• _What is expected_
What lines of the material below hold the string "navigation"? Copy them out.

• _Records for this task_
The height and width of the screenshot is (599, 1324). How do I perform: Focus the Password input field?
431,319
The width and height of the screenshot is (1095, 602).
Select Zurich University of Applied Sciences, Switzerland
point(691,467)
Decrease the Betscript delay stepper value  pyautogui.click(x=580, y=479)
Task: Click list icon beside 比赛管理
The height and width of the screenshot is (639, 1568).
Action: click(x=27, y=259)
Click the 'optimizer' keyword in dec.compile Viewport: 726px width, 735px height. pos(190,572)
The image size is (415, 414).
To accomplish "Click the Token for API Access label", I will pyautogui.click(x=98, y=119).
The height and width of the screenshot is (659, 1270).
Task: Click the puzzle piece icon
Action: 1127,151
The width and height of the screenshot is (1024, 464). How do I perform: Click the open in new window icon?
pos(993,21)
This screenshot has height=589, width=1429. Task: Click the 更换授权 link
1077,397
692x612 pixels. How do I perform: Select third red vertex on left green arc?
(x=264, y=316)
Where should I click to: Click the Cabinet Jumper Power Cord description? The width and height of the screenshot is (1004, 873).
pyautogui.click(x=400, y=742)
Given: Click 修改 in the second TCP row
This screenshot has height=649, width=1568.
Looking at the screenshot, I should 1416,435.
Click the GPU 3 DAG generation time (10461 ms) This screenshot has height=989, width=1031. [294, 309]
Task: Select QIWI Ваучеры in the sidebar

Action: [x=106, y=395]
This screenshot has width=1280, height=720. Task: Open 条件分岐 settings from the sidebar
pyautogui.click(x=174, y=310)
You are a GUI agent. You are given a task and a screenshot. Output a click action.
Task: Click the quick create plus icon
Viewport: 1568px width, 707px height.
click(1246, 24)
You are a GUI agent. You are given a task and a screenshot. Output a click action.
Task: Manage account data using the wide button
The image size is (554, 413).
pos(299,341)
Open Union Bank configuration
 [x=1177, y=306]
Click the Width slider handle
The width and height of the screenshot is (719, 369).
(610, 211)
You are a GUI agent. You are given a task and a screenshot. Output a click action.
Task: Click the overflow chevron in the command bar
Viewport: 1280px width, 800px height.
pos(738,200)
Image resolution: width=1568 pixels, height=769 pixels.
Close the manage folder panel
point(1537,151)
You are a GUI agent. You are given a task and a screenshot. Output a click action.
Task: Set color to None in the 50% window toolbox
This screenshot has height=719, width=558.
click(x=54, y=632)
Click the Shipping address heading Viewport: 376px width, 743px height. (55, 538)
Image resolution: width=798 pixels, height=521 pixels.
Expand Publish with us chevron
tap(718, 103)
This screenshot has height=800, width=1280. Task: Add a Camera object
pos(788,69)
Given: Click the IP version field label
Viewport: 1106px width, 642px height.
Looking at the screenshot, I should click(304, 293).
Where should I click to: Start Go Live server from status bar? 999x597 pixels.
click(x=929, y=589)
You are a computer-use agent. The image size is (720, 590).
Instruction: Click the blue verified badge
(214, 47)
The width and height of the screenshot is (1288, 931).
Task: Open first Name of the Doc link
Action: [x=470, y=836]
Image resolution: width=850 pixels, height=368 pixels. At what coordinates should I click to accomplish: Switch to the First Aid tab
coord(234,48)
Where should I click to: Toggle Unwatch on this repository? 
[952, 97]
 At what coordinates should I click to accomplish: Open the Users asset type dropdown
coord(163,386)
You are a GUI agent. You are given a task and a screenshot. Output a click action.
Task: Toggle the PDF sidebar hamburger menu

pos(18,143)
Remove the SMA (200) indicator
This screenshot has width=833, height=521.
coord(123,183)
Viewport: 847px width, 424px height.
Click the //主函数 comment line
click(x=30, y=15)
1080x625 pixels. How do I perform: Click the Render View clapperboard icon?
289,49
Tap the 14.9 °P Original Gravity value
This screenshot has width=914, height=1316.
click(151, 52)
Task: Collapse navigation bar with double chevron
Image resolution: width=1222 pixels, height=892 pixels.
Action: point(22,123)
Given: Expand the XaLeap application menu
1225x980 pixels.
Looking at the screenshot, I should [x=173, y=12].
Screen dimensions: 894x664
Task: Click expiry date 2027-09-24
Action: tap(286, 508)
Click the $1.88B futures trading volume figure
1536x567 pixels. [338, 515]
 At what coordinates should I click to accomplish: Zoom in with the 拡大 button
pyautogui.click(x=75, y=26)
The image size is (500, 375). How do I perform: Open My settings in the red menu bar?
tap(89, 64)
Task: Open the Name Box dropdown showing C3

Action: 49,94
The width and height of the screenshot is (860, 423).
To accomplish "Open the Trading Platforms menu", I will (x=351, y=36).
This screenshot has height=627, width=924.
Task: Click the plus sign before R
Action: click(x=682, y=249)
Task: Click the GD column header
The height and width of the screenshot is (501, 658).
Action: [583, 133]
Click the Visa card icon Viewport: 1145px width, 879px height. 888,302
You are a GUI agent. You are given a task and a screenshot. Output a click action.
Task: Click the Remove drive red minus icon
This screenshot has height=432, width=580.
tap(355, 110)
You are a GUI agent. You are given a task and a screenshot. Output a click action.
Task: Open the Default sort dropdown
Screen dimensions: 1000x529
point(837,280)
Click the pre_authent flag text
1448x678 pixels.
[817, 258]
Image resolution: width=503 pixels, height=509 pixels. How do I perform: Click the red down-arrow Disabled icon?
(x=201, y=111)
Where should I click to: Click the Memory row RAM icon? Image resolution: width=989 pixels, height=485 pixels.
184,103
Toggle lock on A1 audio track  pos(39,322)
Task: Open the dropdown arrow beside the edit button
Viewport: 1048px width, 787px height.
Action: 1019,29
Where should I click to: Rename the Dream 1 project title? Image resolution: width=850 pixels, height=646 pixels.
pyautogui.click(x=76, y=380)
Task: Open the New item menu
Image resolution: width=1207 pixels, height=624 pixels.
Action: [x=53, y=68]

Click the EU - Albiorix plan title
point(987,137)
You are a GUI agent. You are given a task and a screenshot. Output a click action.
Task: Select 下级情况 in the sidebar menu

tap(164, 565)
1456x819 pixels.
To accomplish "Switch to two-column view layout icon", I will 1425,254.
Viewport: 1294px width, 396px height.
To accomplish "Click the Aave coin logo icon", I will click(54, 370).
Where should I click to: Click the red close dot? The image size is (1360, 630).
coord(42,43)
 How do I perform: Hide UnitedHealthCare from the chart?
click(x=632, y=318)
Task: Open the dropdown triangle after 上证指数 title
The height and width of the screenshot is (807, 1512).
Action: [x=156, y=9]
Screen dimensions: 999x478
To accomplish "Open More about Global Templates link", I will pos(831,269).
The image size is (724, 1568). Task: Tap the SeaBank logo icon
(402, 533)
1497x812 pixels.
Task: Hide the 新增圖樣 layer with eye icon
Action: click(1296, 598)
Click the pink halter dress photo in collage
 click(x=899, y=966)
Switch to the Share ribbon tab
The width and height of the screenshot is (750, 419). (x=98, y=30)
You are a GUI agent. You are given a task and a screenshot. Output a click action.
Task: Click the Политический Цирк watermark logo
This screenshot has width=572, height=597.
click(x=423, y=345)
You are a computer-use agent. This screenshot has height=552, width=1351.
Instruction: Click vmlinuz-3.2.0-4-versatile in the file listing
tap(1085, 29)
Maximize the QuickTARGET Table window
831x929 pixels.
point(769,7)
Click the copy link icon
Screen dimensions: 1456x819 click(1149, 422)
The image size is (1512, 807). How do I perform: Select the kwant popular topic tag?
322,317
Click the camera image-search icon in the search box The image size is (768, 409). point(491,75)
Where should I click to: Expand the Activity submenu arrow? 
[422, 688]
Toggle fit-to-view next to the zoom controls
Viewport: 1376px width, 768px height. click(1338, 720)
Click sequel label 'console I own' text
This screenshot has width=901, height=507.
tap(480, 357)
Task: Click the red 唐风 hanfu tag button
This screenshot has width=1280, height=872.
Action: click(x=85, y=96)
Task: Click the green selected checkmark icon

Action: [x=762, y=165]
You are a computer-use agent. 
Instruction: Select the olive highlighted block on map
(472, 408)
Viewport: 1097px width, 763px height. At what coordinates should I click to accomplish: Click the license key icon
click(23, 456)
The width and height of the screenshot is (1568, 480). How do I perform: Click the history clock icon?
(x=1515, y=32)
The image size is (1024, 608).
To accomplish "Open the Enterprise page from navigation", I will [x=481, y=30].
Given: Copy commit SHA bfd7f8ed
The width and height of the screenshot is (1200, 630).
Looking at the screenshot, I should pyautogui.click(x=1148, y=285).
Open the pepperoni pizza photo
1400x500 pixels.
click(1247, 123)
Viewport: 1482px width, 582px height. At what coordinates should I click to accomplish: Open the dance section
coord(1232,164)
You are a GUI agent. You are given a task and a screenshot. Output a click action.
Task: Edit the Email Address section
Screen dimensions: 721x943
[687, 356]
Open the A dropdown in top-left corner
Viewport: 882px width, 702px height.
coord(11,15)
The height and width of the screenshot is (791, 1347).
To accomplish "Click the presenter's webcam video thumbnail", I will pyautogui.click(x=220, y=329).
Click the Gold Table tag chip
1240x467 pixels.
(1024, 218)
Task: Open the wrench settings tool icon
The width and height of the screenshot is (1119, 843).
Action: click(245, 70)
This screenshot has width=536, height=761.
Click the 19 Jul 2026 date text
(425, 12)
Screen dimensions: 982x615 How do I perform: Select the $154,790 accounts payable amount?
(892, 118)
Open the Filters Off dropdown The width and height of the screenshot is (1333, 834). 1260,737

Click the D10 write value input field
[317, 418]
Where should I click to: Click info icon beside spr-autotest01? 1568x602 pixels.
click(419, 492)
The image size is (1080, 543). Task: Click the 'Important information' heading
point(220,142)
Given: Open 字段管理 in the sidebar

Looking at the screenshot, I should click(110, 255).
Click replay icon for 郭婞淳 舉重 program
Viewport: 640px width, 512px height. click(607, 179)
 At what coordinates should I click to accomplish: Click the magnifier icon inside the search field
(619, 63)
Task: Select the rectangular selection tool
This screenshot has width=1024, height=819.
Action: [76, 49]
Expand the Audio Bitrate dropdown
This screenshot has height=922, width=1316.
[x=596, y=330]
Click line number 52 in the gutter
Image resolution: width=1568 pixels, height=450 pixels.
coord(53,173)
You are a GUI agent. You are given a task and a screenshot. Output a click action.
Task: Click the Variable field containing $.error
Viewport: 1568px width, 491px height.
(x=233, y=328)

• _Written response_
Task: Collapse navigation bar with double chevron
To accomplish "Open the Enterprise page from navigation", I will [x=481, y=30].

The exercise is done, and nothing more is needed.